Saved data entries:
----------------------------------------

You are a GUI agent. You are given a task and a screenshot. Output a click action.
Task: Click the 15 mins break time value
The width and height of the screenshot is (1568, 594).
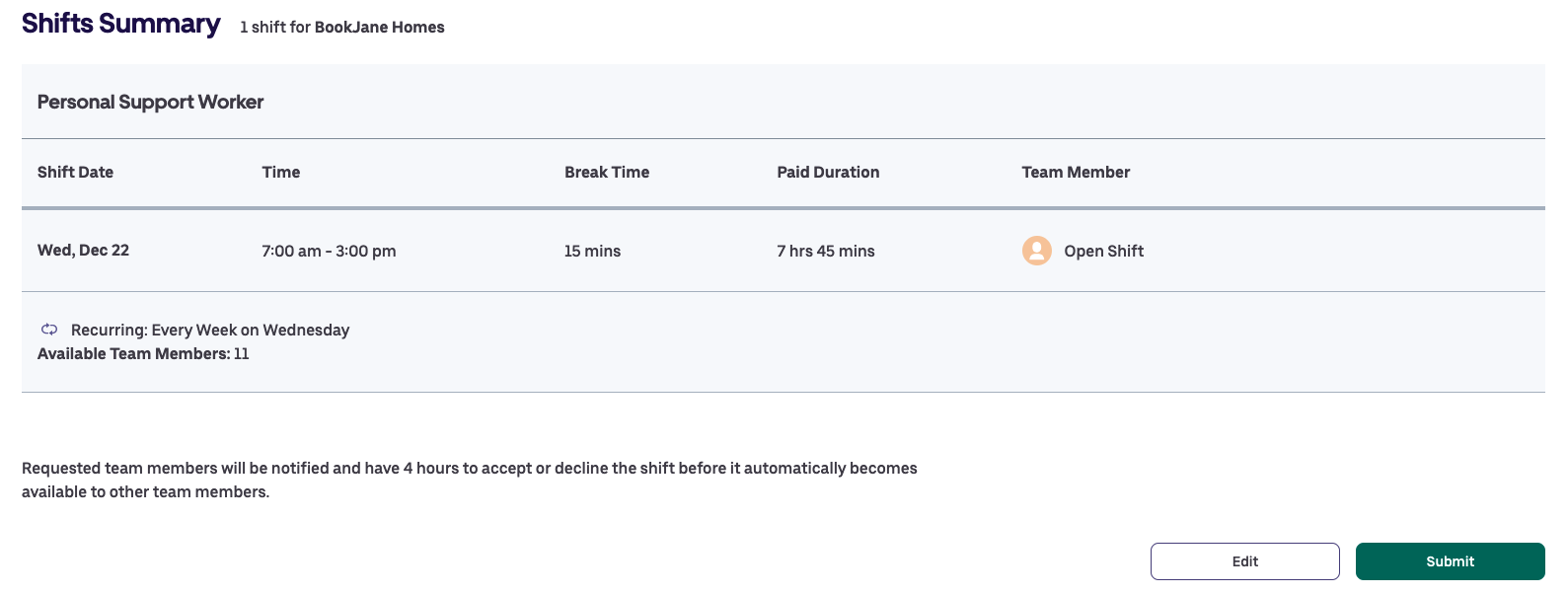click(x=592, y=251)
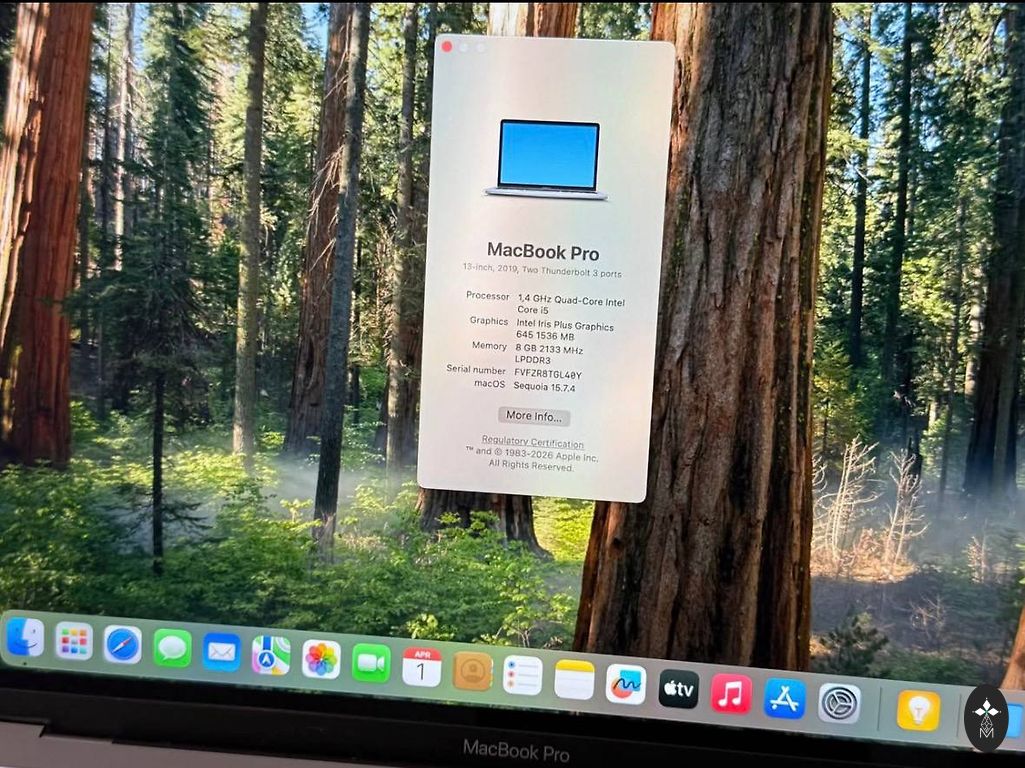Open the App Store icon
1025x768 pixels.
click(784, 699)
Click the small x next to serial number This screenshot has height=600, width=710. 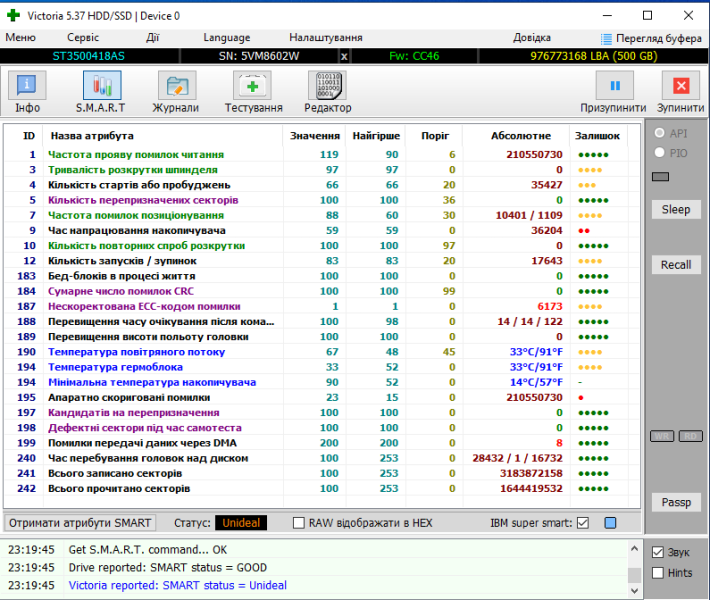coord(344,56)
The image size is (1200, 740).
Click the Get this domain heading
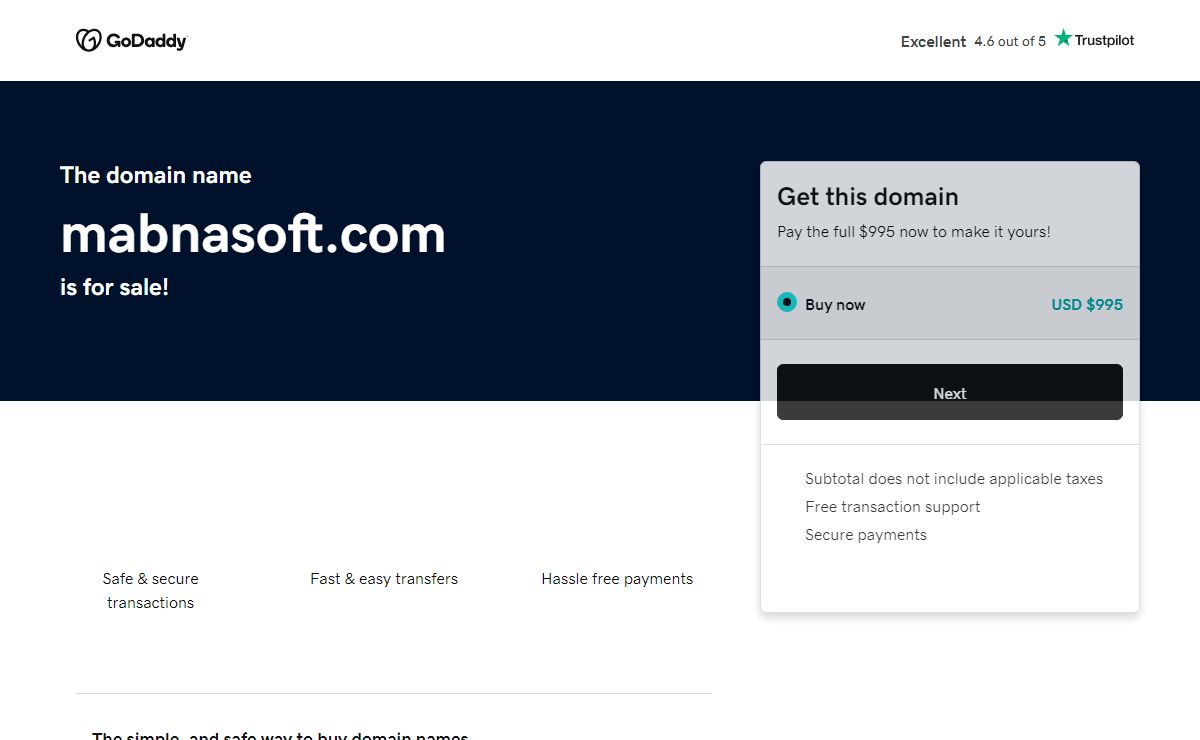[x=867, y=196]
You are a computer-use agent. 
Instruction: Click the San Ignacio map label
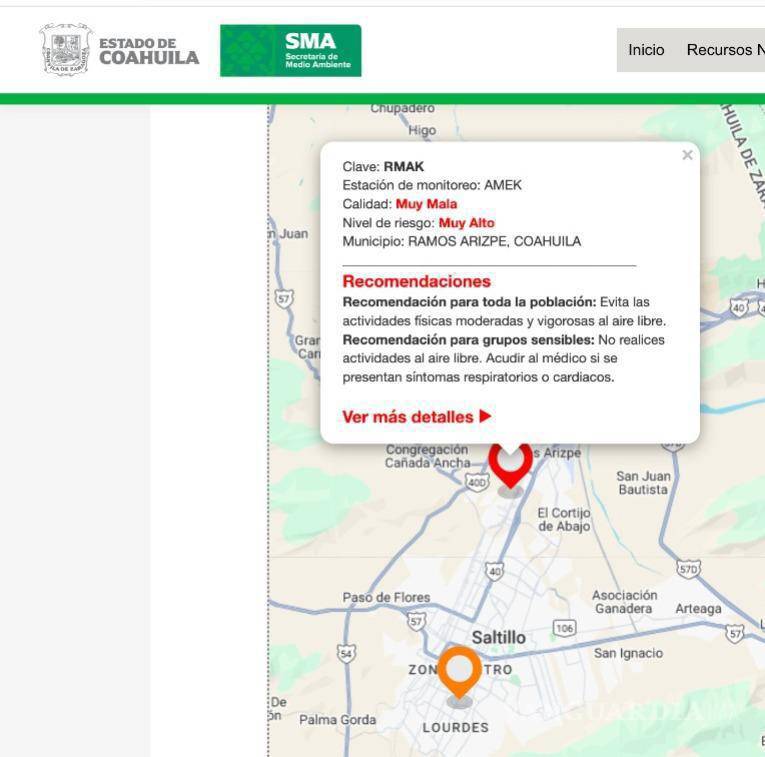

----------------------------------------

TASK PROMPT:
Filter on the word "agent": copy each matching line from the entries above.

EXERCISE OUTPUT:
You are a GUI agent. You are given a task and a screenshot. Output a click action.
You are a computer-use agent. 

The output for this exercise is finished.